I even stayed home from work on Thursday which I rarely do except to see a doctor or to recuperate from some surgery or procedure, but I have been trying to take care of myself. It is still with me, so I am not sure what is going on. Food makes me sick right now and my family keeps providing me with all kinds of stuff, not understanding that I just don't want to eat.
I am looking forward to this passing, but maybe a bit of "not wanting to eat" to stick around just because that would be helpful, ha ha ha.
I'll try and blog more tomorrow--and to visit my teams too.
Take care, my friends.
Wednesday, April 11, 2012
I am not going to apologize for not sparking very much. Just know that between my job and a lot of homework coming due that I am on my "full steam ahead" mode. Right now, I am on a mini-break to check emails for a couple of things I am looking for. I am worried about not having enough time to get done.
I am reading a book with my second graders called "Feeling Good About Yourself." I am enjoying the lessons that I have created from the book for them and they are more than willing to talk about the book. Today the three main ideas was that: 1) People have feelings such as happiness and love that they find enjoyable. 2) People have feelings like anger, sadness, and fear that we do not find to be enjoyable. 3) We have some choices in how we interpret if a feeling will or will not be enjoyable. I have been thinking about this after a Tuesday this week in which I was mistreated or screamed at inappropriately at least six different times. Even my workout at the pool couldn't let me feel better after all of that stress. However, as I faced more of it today, I decided that just because these people have problems that I am not going to let it make me feel bad too. This is a case of my feeling and my choice.
We are down to seven weeks left of the school year. I have a few very good friends retiring this year who I will miss greatly. I plan to go to their retirement parties and enjoy the last times I will see them during this school year and be glad for them and the life changes that they are getting to make and celebrate. At least one of them will be someone who I hope to see around. They are probably lucky to be getting out of the mess our state is inflicting upon us as educators and citizens. For them, it is time to be happy and I can do that. This is another case of making a choice.

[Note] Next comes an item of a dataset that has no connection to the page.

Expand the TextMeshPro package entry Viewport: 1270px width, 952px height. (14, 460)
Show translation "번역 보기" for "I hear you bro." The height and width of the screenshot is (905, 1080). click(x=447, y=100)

I am working on my interview paper with an amazing refugee from Burma and when it is finished, I will take a few things out to keep her identity to myself, and then, I will share it with you. She is a strong lady who has lived through a lot of tough situations. When I asked her about different aspects of her life, she told me "You keep your smile for the future." and "You do the best you can." and "I have a chance." I am thinking that these ladies who I have met through my church and have interviewed for my classes, have led entirely difficult lives and yet both of them were happy and pushing on, knowing that they could be whatever they chose. I suspect that they are emotionally in a better place than a lot of us would be in if we were handed their issues and problems. They are both here and are celebrating what they have. I'm honored that I have met them and hope to consider their wisdom when things are tough.
Feeling good about ourselves is an art and I am not naive enough to believe that we can smile our way through every issue that comes up, but I am going to try to smile through a lot of the daily meanness and pettiness that is coming my way. It will help me to stay well if I can do it. I believe that if the ladies from refugee camps where they fought for food and they fought deadly diseases and where they both lost loved ones, that I can make it through the next seven weeks.
Let's keep our smiles for our futures and keep on going, making good choices.